Sunday, February 03, 2008

The joy of iterators

Since I've been taking so many pot-shots at Arc I thought I'd post one of my own ideas so that people can shoot at me for a change. (Well, it's not really my idea, but it's an idea that I advocate.) I'll motivate this with a multi-step puzzle: first, write a function that can accept either a (linked) list or a vector an print out its elements. Here's one solution in Common Lisp:


(defun print-elements (thing)
(etypecase thing
(list (loop for element in thing do (print element)))
(vector (loop for element across thing do (print element))))
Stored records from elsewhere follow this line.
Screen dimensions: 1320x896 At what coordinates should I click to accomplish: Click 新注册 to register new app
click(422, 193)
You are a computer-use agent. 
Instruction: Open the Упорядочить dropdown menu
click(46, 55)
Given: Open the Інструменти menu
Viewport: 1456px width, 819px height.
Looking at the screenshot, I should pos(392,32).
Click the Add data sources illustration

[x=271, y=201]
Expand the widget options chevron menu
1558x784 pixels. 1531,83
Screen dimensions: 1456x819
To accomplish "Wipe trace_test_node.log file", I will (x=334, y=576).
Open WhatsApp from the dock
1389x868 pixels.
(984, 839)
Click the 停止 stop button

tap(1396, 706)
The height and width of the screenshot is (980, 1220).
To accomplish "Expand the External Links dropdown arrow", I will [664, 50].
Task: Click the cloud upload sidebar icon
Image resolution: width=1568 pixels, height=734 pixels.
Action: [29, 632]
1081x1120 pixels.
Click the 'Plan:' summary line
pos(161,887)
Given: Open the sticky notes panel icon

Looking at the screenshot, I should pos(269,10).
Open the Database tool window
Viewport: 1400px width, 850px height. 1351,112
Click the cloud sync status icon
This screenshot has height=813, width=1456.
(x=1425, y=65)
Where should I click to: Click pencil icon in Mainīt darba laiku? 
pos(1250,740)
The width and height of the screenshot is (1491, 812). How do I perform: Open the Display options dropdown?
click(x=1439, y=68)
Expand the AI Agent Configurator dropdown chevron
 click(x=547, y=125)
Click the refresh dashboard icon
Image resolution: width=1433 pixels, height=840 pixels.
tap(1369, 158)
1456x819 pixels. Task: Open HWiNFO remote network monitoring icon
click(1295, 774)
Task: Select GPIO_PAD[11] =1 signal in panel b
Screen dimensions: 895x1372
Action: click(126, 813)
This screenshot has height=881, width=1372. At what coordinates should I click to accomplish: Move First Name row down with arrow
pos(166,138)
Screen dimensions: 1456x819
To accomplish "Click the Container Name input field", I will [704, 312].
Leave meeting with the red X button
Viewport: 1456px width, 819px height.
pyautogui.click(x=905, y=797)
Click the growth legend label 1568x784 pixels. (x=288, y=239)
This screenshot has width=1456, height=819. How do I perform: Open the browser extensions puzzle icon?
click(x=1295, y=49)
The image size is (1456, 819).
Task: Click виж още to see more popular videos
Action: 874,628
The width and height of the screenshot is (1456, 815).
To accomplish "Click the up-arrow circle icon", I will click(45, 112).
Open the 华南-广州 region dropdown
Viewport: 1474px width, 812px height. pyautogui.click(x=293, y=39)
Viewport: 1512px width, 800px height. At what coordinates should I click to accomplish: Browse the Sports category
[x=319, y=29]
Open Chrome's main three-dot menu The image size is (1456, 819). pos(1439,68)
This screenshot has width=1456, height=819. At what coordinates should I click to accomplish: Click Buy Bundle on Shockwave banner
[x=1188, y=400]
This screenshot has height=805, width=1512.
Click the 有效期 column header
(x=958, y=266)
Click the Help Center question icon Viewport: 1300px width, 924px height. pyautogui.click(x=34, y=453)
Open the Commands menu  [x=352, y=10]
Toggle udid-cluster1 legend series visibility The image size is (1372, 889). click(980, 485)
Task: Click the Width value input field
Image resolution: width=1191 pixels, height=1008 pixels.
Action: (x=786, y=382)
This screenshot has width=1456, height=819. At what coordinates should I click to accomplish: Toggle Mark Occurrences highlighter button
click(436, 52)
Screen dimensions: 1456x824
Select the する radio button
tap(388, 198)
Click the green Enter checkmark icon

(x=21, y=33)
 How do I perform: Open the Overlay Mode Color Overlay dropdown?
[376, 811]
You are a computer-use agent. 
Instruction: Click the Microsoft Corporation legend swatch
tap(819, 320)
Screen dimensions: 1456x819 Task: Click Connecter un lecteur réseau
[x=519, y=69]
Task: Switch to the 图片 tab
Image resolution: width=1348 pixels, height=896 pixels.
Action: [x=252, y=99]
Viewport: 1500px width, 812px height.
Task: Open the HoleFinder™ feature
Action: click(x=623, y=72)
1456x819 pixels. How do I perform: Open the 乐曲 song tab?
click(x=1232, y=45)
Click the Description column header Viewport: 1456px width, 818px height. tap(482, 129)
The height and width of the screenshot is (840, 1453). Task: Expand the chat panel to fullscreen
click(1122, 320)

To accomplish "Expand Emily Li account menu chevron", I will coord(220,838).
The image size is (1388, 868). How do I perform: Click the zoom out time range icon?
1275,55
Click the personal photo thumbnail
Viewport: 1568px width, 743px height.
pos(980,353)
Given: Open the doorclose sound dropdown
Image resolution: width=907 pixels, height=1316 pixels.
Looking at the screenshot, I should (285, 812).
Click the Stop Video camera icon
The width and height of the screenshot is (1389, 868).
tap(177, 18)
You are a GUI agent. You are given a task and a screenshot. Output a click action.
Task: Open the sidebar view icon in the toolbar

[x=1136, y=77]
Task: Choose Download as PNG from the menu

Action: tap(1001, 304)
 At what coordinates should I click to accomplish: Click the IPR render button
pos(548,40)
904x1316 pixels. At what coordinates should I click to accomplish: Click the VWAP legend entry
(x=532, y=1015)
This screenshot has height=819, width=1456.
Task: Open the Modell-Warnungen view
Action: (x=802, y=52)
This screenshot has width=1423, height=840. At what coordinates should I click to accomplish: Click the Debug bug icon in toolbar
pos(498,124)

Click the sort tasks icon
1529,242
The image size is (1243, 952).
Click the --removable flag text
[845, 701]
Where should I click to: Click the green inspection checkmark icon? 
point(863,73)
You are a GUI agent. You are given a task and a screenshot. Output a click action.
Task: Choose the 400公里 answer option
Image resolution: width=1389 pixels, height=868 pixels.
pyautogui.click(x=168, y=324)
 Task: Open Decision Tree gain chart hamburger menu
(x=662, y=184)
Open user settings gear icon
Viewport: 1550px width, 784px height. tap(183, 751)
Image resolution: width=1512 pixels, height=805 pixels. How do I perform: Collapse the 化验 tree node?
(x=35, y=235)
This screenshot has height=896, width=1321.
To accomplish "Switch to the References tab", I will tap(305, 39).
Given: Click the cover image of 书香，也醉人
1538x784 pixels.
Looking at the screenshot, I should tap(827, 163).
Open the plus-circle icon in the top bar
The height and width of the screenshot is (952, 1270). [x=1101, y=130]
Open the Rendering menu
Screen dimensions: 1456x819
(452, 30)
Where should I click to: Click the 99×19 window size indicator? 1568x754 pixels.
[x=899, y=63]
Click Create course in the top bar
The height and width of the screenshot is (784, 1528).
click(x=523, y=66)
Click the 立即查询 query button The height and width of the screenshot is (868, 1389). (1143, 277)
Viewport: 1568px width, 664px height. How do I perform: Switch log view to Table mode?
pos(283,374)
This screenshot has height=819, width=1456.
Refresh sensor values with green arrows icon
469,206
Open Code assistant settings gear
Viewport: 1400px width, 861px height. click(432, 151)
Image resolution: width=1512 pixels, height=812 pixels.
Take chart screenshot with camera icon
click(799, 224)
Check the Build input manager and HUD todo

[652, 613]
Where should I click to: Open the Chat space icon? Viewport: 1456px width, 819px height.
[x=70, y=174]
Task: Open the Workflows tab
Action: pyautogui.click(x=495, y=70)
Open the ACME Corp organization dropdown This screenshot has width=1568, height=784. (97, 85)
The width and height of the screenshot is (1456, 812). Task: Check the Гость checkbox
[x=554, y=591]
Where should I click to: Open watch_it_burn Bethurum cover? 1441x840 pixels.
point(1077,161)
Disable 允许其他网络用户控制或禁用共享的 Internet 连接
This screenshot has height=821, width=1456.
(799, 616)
This is not particularly elegant. The amount of repetition between the two clauses in the etypecase is pretty annoying. We need to copy almost the entire LOOP clause just so we can change "in" to "across". How can we make this prettier?

The usual fix for repetitive code is to use a macro, e.g.:


(defmacro my-loop1 (var keyword thing &body body)
`(loop for ,var ,keyword ,thing do ,@body))


But this hardly helps at all (and arguably makes the situation worse):


(defun print-elements (thing)
(etypecase thing
(list (my-loop1 element in thing (print element)))
(vector (my-loop1 element across thing (print element))))


We could do this:


(defmacro my-loop2 (keyword)
`(loop for element ,keyword thing do (print element)))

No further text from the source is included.